State authorities issued an advisory Friday after finding heightened levels of mold and pesticides in several strains of medical cannabis grown in Piscataquis County.
Maine’s Office of Cannabis Policy is warning patients not to consume two strains of contaminated medical cannabis grown by Northwoods Caregiver LLC in Shirley Mills, a town of fewer than 300 people.
One strain, Blackberry Mint, contained more than 18 times the level of mold than the state says is safe. The other strain, Banana Punch, contained nearly three times the state’s acceptable threshold for the pesticide piperonyl butoxide.
William Fortin, who runs Northwoods Caregiver, said the contaminated flower has been taken off his shelves.

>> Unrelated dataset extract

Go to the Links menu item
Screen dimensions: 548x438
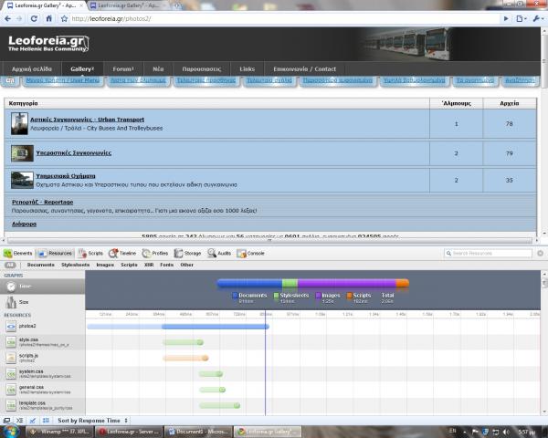click(x=248, y=68)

OCP spokesperson Alexis Soucy said the advisory was issued after testing was conducted following a patient’s complaint of an “adverse health reaction” from smoking the tainted product.
Smoking cannabis with unsafe levels of mold and yeast can cause respiratory and sinus infections, headaches, dizziness and skin rashes. In some cases, deadly mycotoxins can be inhaled and cause acute and sometimes long-term health issues.
Piperonyl butoxide, the pesticide in question, is mildly toxic to humans. It can cause irritation of the respiratory tract, skin and eyes.
OCP’s advisory about the tainted weed is not a recall. Under Maine law, OCP can only recall products from Maine’s recreational cannabis market, Soucy said, not medical.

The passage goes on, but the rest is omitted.